A management consultant, Mr Laud E. Freeman, has expressed strong reservation about the sustainability of the government’s decision to use a large chunk of proceeds from natural resources and oil to fund the Free Senior High School (SHS) programme.
“The oil and natural resources commodities are subject to fluctuations based on world market prices and they are finite exhaustible resources which the government cannot bench the funding of the free SHS policy on,” he stated.
While that decision was a good move,he said, the government must critically consider more sustainable sources, particularly agriculture, that could provide more sustainable funding source for the programme.
Addressing the Mfantsipim Old Boys Association (MOBA) annual engagement series II in Accra last Thursday, Mr Freeman said: “Agriculture has the potential to provide a more sustainable source of funding for the programme.
As it stands now, Ghana’s import bill on eight basic commodities stands at $2.2 billion for a year alone. Apart from wheat, all the seven other basic foods can be produced locally and some exported to earn foreign exchange,” he said.
The event, themed: “Delivering quality secondary education in Ghana: A paradigm shift needed,” brought together experts to discuss topics on academic programmes, governance, funding and SHS products. It was moderated by Mr Anis Haffar, a renowned educationist.
In a presentation on the topic: “Funding senior high schools,” Mr Freeman, who is the Chief Executive Officer of Nexus Capital Limited, said the free SHS policy, as a government flagship educational programme to transform secondary education, was a giant step in the right direction but it was not entirely a panacea.

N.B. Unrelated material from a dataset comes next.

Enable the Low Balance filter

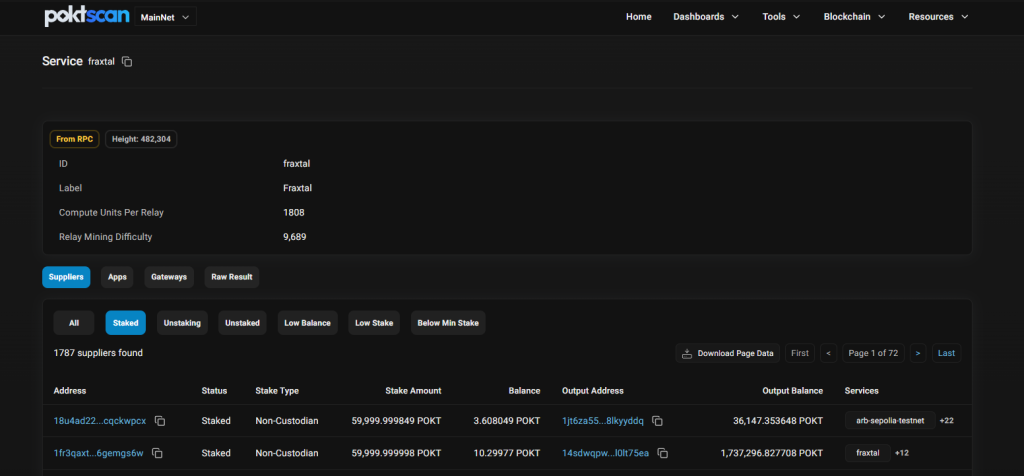tap(307, 322)
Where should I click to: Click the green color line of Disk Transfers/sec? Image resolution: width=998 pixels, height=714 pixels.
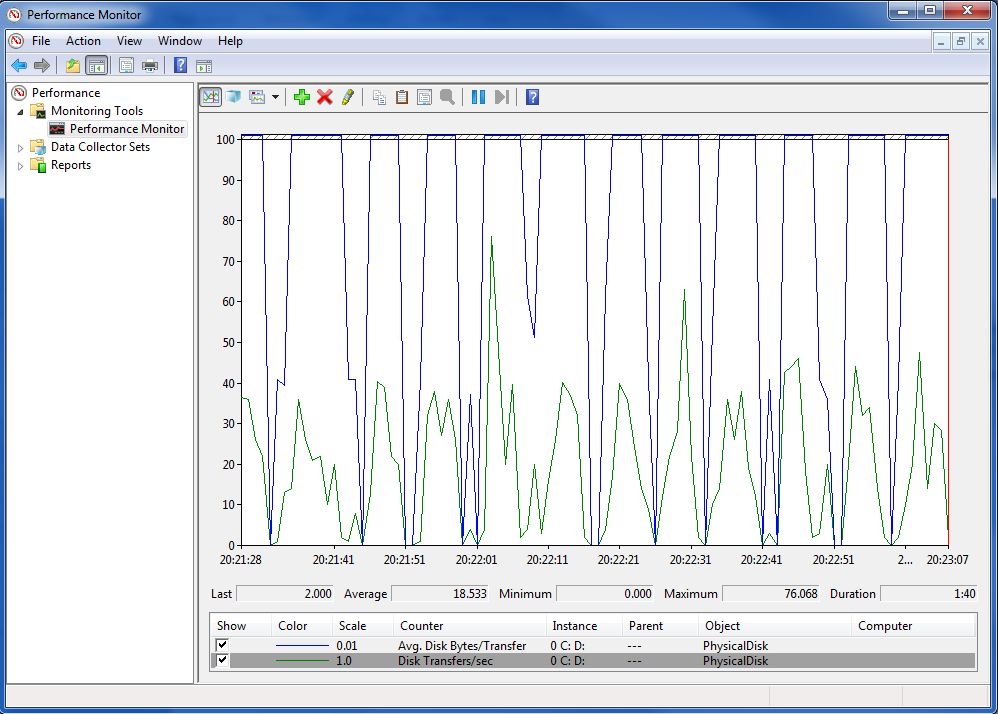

Quoting statistics from the Ghana Education Service (GES), he said 40 per cent of junior high school (JHS) graduates who passed the Basic Education Certificate Examination (BECE) were unable to continue to the SHS due to lack of funding.
“Last year, 110,000 JHS students passed and were placed by the computer placement system but they could not continue to SHS because there was no funding.
“Now, with the intervention of the free SHS policy, that roadblock is removed, which means we are going to have an increase in student enrolment and there is a source of motivation for students to pass their exam.
“So clearly, having an increase in the number of students proceeding from JHS to SHS means other cost funding centres will go up in addition to the existing cost funding,” he said.
He noted that per the President’s statement, if all day students were to get a meal for free, second cycle schools that were traditionally day would require infrastructure such as dining halls, which would be additional cost.
Mr Freeman said in the 2015/2016 academic year, there were 562 SHSs that were run by the state.
He added that the education sector performance report that year indicated that without free SHS, the senior secondary sub-sector consumed the largest portion of government expenditure earmarked for education.
“For 2015/2016 again, the education performance report showed that the annual recurrent expenditure funded by the government was GH¢2,144 per student and the students’ population in 2016 stood at 1.6 million.
He added that the estimated average annual percentage increase in students’ enrolment was six per cent, according to the Ghana National Education Coalition Campaign.
“So with this average annual percentage increase in enrolment, it is estimated that the intake for the 2017/2018 will be about 432,780 students.
“Even if we desire to assume a zero inflation and use the 2015/2016 state-funded recurrent expenditure amount of GH¢2,144 per student, this gives an expected expenditure of GH¢916, 896, 920,” he said.
The management consultant said the contributions of parents towards the enrolment of their children in SHS was paramount since the government could not single-handedly sponsor the Free SHS programme.
“For the same reason of finding sustainability and quality delivery, the government is shifting towards private-public partnerships in all major sectors of the economy. So why should a critical sector such as education be any different?” he asked.
He, therefore, called for a collaborative contribution of the government, parents and other stakeholders towards the Free SHS policy.
Time for shift in outlook
Addressing the topic “SHS curriculum”, a lecturer from the University of Ghana, Legon, Prof. Paul Yankson, blamed poor delivery of education on the continued reliance on irrelevant curricula, dramatic increase in enrolment, recruitment of inexperienced teachers and stagnant educational funding.
“All these challenges have warranted inappropriate allocation of resources, high teacher to students ratio, the use of inexperienced teachers, the reproduction of textbooks content in teaching without practical or scientific backing, the shift of occupation by teachers to other sectors of the economy,” he said.
For his part, Dr John Manful, who spoke to the topic, “The SHS graduate”, suggested the need for teachers to pursue further studies to upgrade their knowledge, effective utilisation of resources such as technology to enhance teaching and learning, as well as reliance on retired experienced teachers to ensure the delivery of quality education.
A private legal practitioner, Mr Ekow Amua-Sekyi, who delivered on “SHS governance system,” said currently all second cycle schools, including mission and private ones, were under the ambit of the GES which employed, paid, disciplined, transferred, dismissed, promoted and demoted teachers.
However, he suggested the need for the government to bear the responsibility of paying the salaries of teachers while the churches exercised some responsibility over the governance of their schools, through their regional managers of their education units to maintain a balance.